Though the Planning Commission came into existence with much fanfare and sky high expectations, its performance has not been commensurate with investments.
In 1951-52, the total investment was of the order of only Rs. 2000 crores. Investments have been doubling ever since but if a comparison is made with economies of other countries, it is clear that the performance is below the par for example, the uneven growth leading to concentration of wealth in few hands.
The creation of black economy and havoc it has been causing to the economy. Declining share in world trade with 0.4 per cent and one of the lowest per capita incomes is a sad commentary on our performance.
If we compare ourselves with a large country like China, it is clear that in many areas of infrastructure they are far ahead of us.
The planning process has had its ups and downs. Under Nehru, it was followed with enthusiasm. Under his successor Indira Gandhi there emerged the phenomenon of giving up planning and taking resort to Annual Plans.
She was also compelled to impose Emergency for about two years. Her successor, Rajiv Gandhi, perhaps did not have much idea of economics and had to take resort to large-scale borrowing from foreign and indigenous sources.
The economy was tottering when he was defeated at the polls in 1989. It was in these adverse circumstances that P.V. Narasimha Rao assumed reins of office and he had no option but to embark upon a new policy arising out of economic compulsions dictated by the creditors, the World Bank and IMF.
It led to a drastic change in the orientation towards planning.

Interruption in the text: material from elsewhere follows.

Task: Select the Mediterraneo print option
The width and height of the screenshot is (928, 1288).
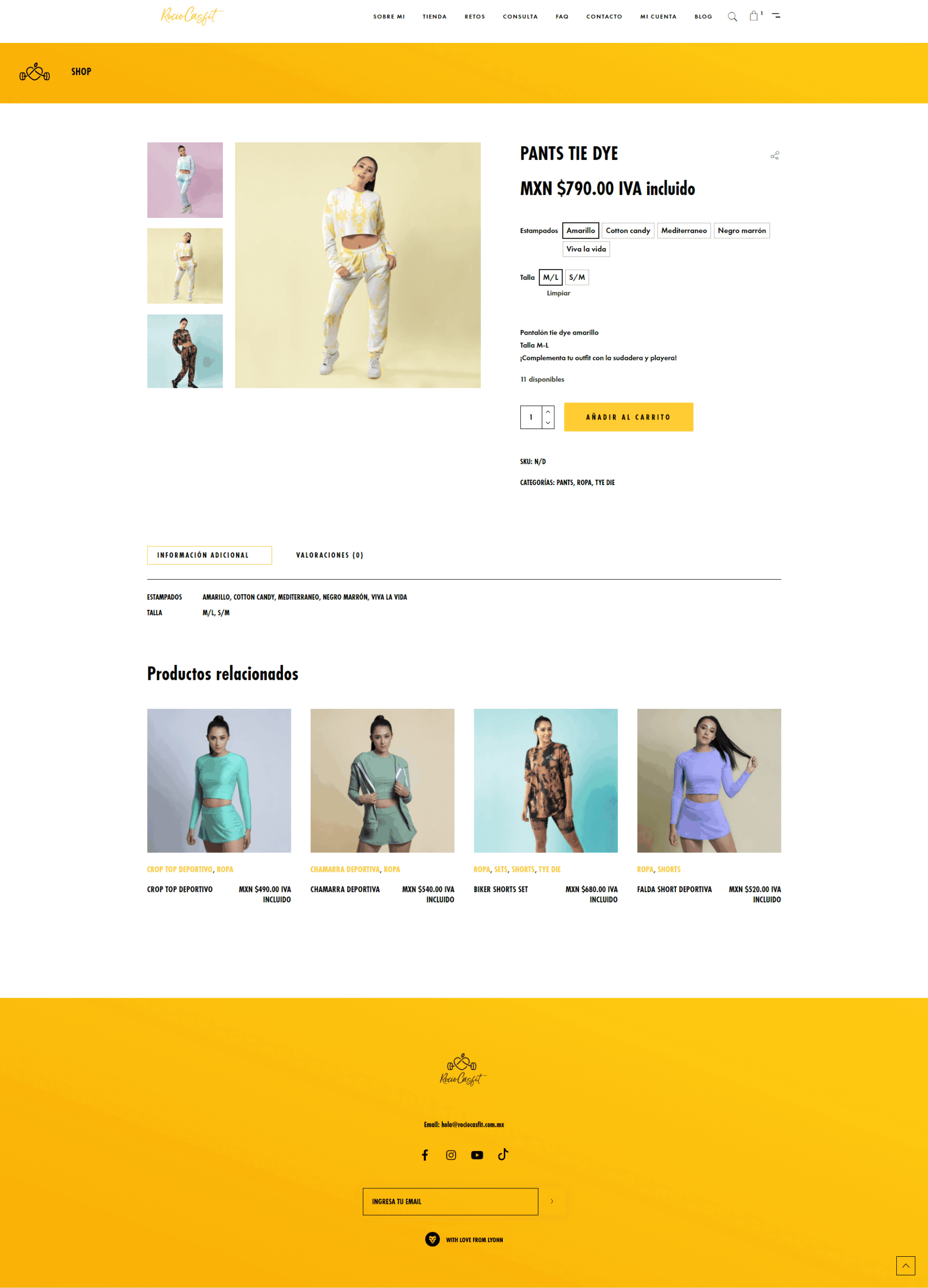Action: (684, 230)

Planning which was Regulative became more indicative on the lines of French Planning.
Private Sector was given more prominence. Public Sector role was curtailed and opening up of the economy led to entry of multinationals in Indian industry leading to improved productivity and better use of latest techniques of production.
The country now has sufficient reserves of foreign exchange thanks to the policy of liberalisation, globalisation and privatisation.
Still the role of planning has not diminished and it has been discussed in detail in the latter pages.